What exactly did the SNB and BOE say and how have their September decisions affected their respective currencies? Here’s a quick rundown:

Swiss National Bank (SNB)

No policy changes

As many had expected, the SNB kept its main rates steady for another month. Interest on sight deposits is still at -0.75%, while the three-month LIBOR remains at a range of -1.25% to -0.25%.

CHF not “overvalued” anymore?

Perhaps the biggest shocker in the announcement is the SNB letting go of the franc’s “overvalued” status. It admitted that the franc has weakened against the euro, enough that it has “reduce(d), to some extent, the significant overvaluation of the currency.
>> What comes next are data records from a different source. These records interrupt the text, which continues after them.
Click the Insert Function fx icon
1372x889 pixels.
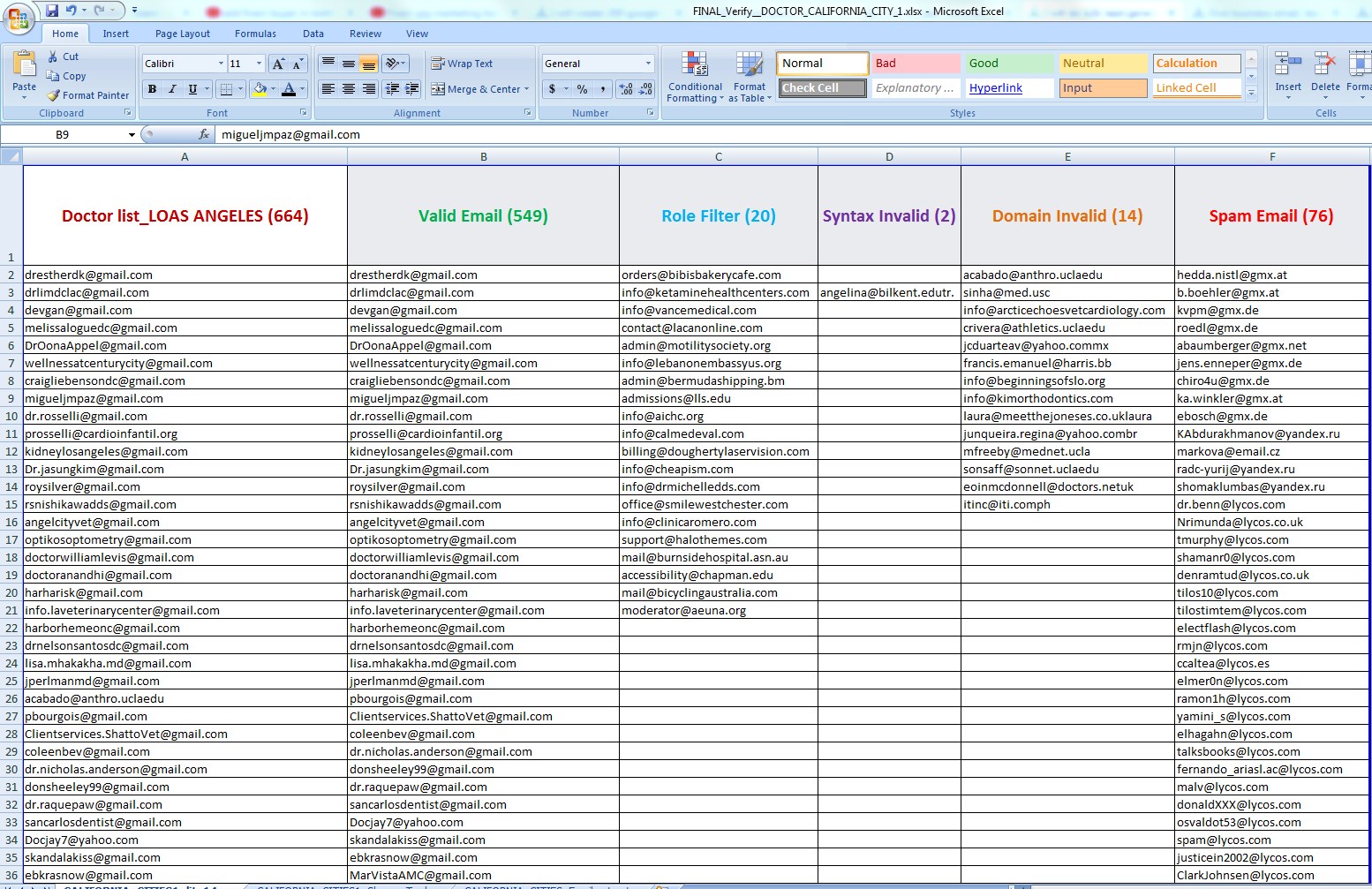click(x=204, y=134)
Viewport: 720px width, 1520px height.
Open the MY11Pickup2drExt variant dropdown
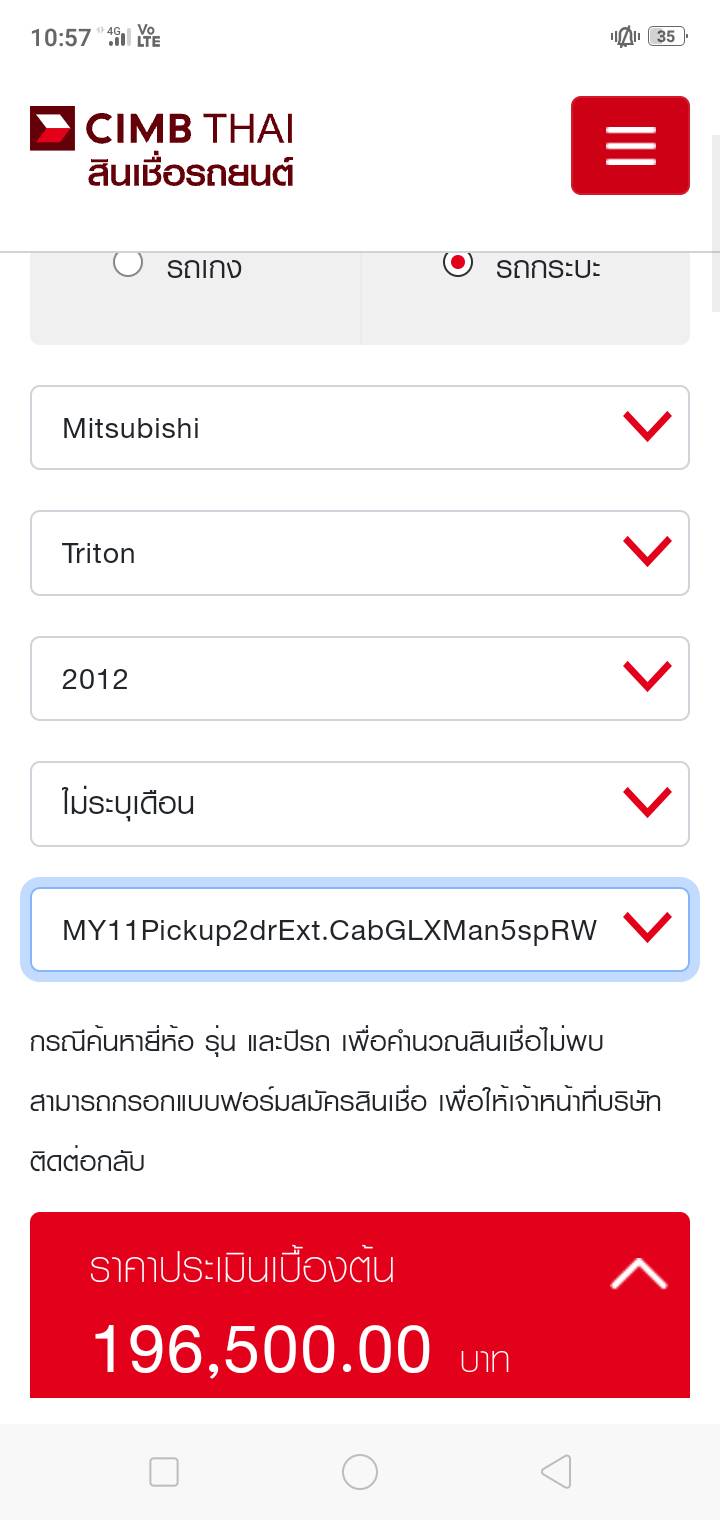pyautogui.click(x=360, y=930)

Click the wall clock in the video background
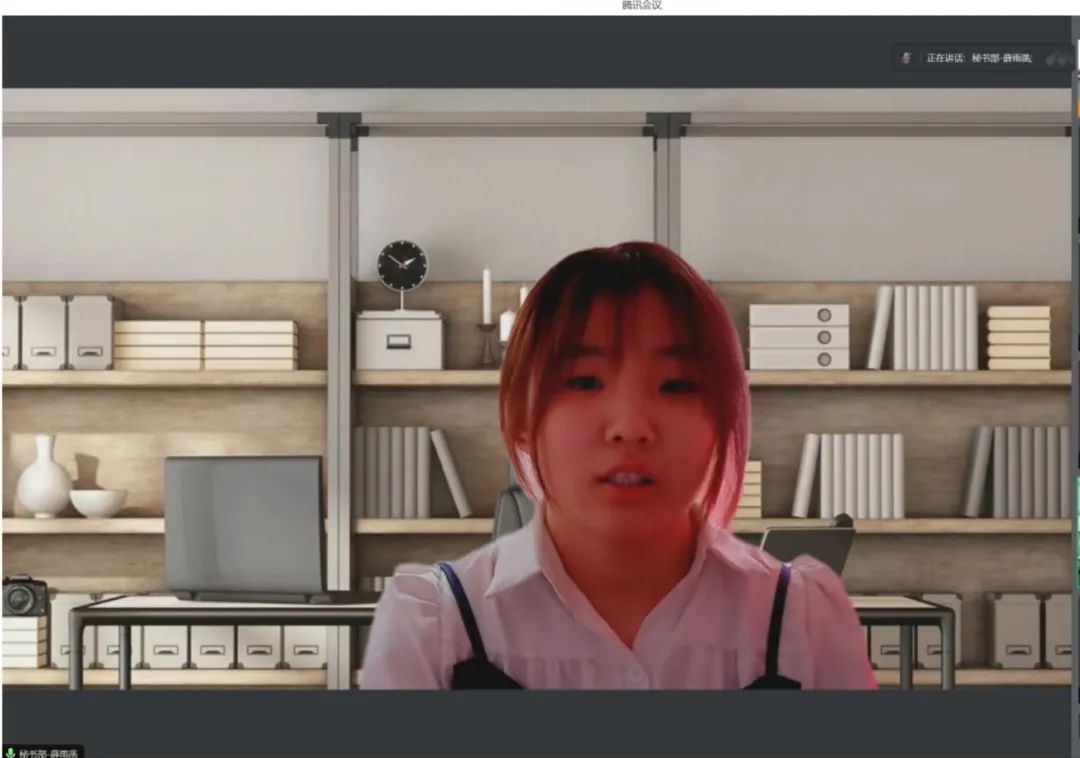402,267
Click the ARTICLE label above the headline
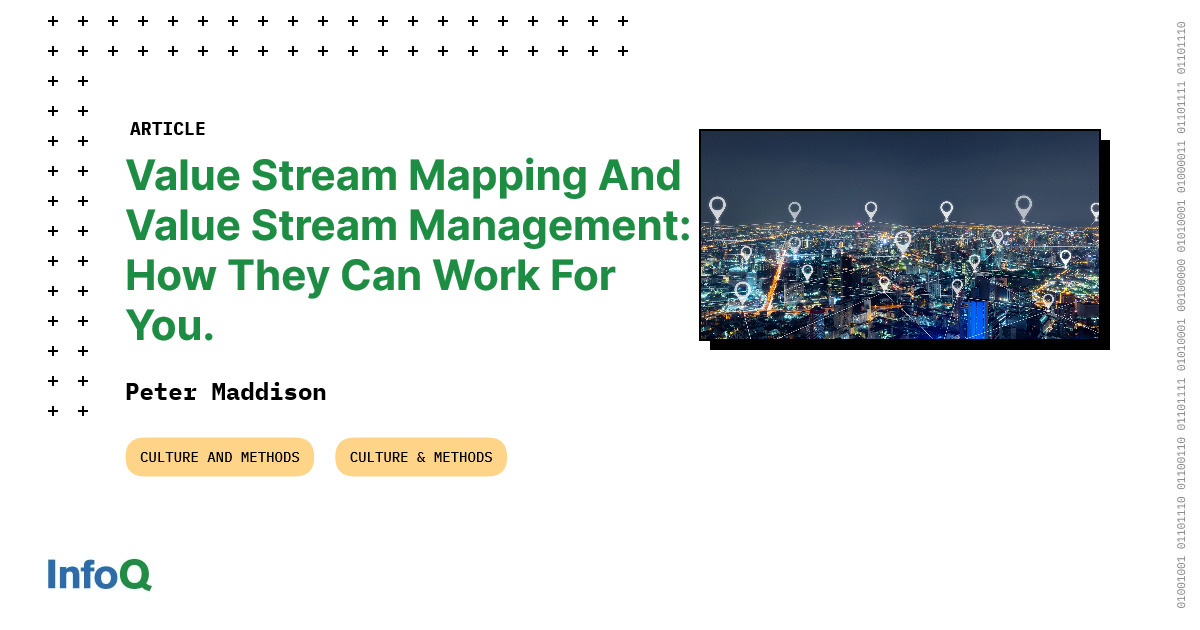 click(168, 128)
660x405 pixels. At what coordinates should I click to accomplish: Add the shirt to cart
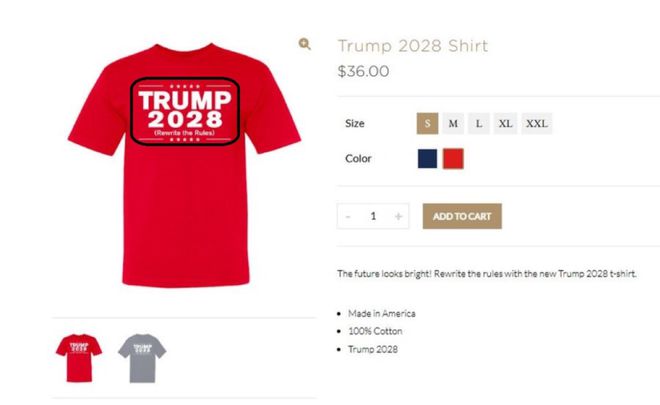pyautogui.click(x=462, y=216)
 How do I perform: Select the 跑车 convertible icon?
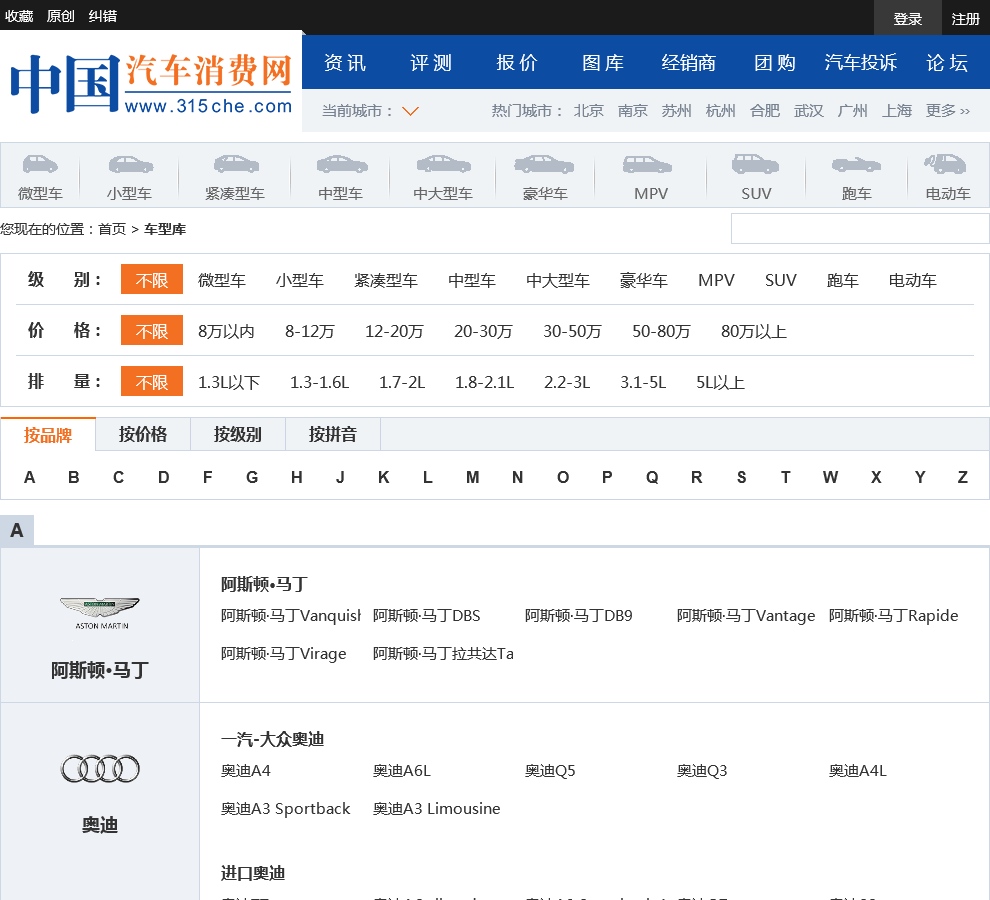click(856, 164)
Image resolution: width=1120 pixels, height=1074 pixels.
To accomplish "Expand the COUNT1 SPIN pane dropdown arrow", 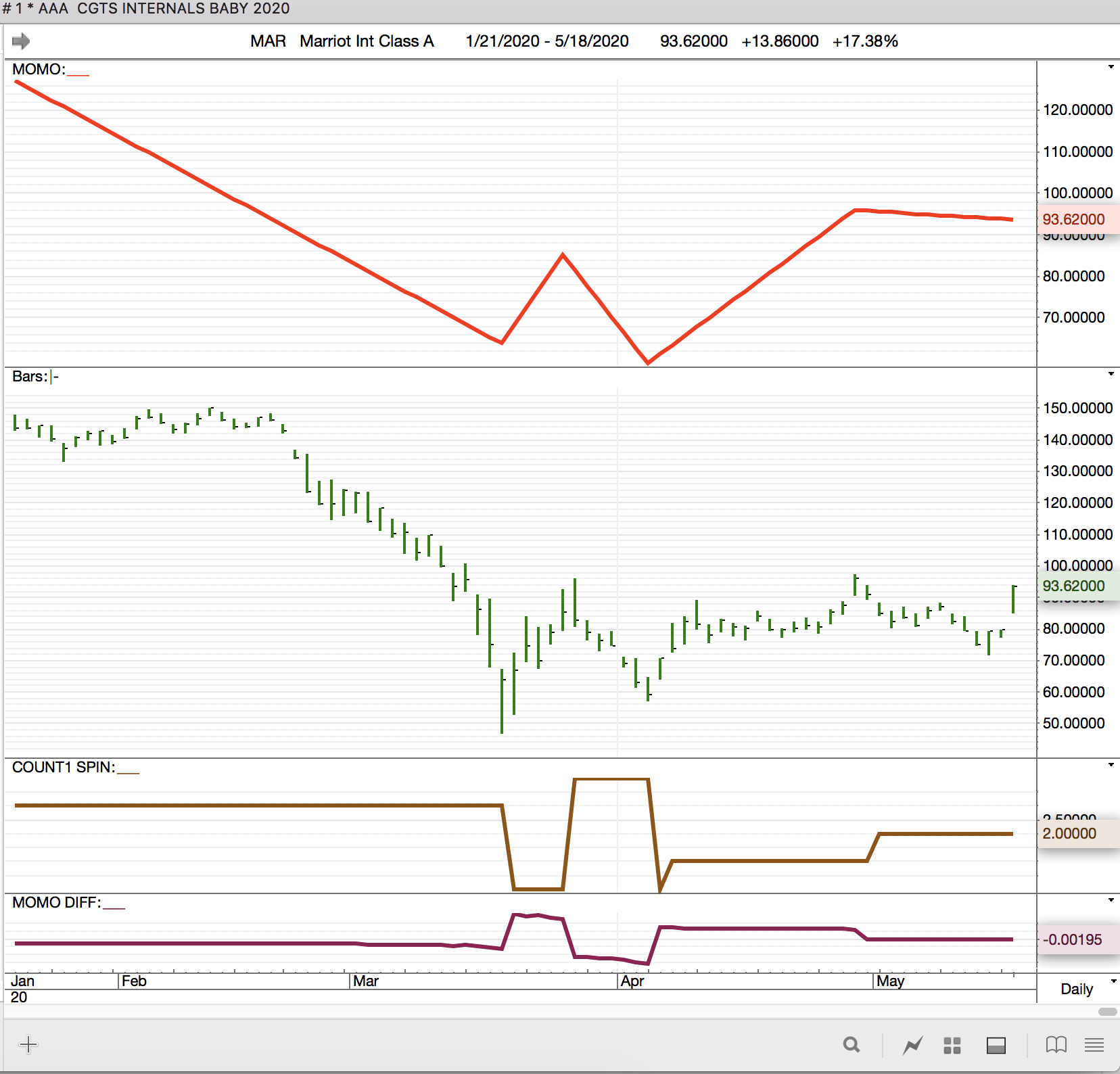I will click(x=1111, y=765).
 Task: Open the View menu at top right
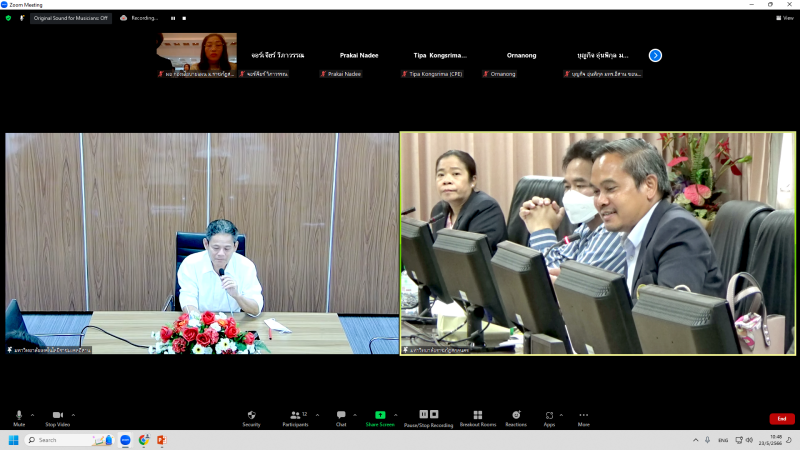[784, 18]
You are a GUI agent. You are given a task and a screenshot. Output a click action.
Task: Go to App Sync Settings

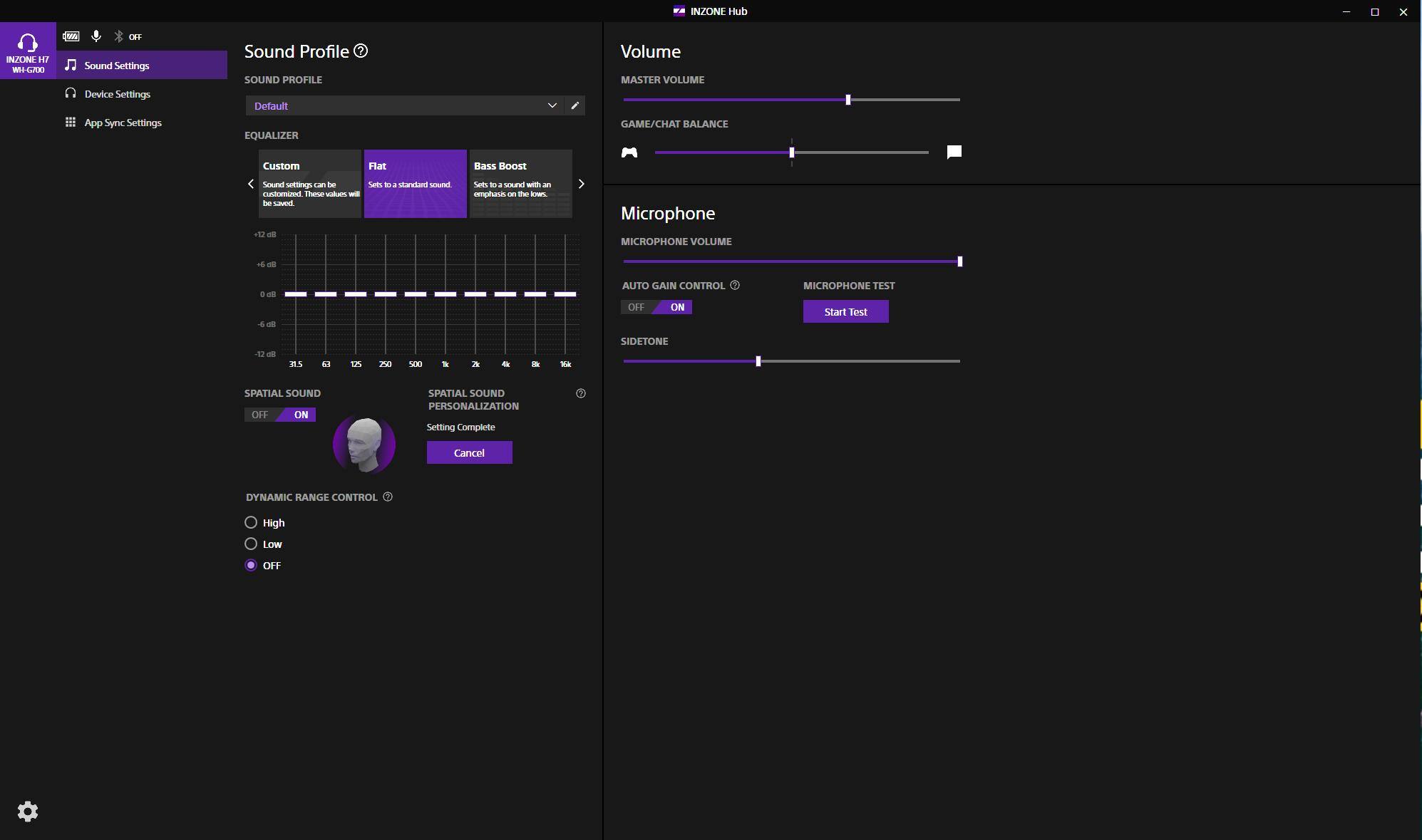click(123, 123)
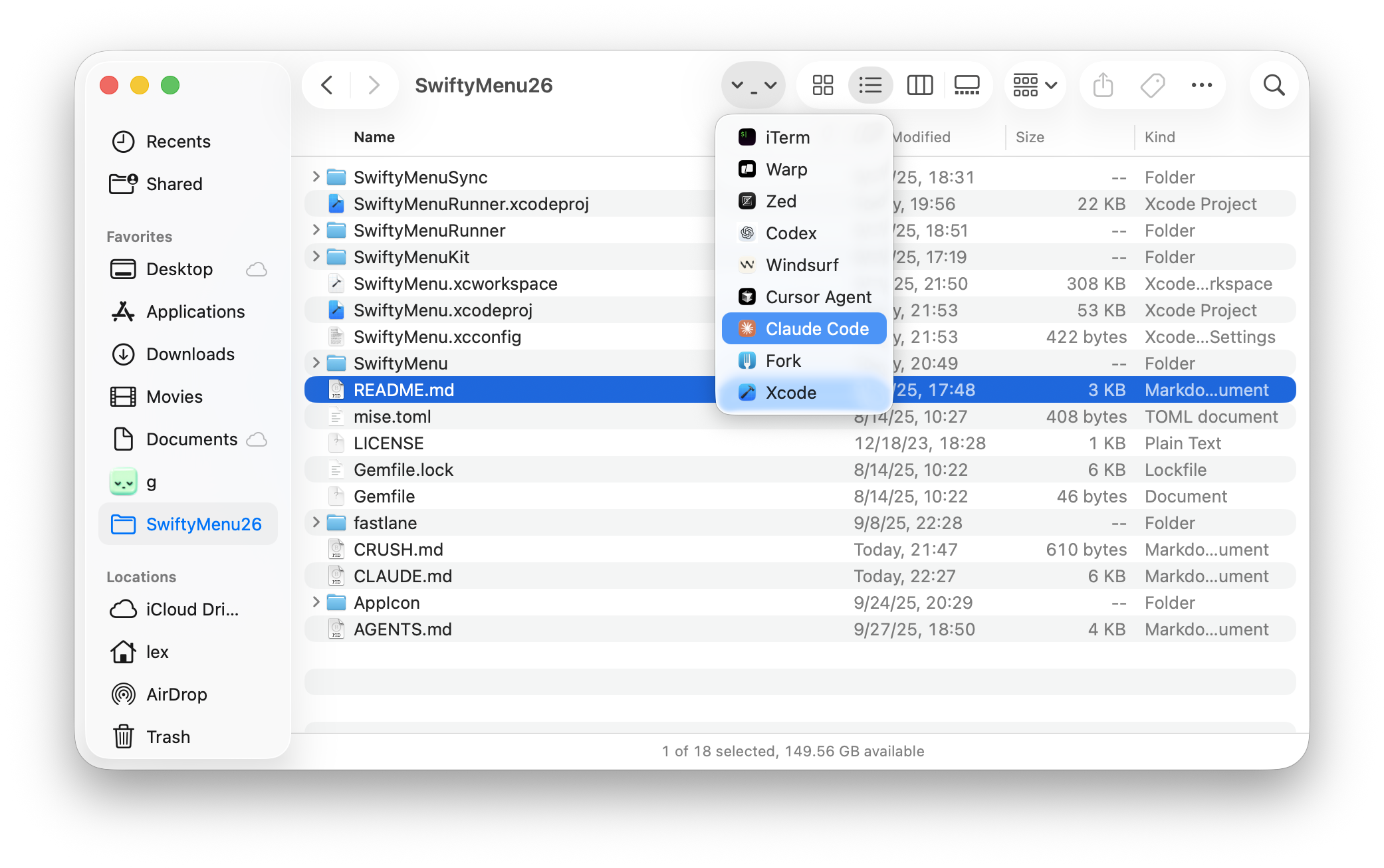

However, the central bank still believes that the franc is “highly valued” and that “the situation on the foreign exchange market is still fragile.” It still sees currency its negative rates and currency intervention as “necessary” to reduce the franc’s attractiveness.

GDP and inflation revisions

Thomas Jordan and his team were generally upbeat about the economy. They continue to expect “moderate recovery” thanks to exports growth helping industrial activity and investments while the labour market is expected to maintain its “gradual” improvements.

Despite that, the SNB lowered its 2017 GDP forecast from 1.5% in June to 1.0%. Apparently, the strong growth prospects are not enough to prop up the weak momentum from late 2016/early 2017 quarters.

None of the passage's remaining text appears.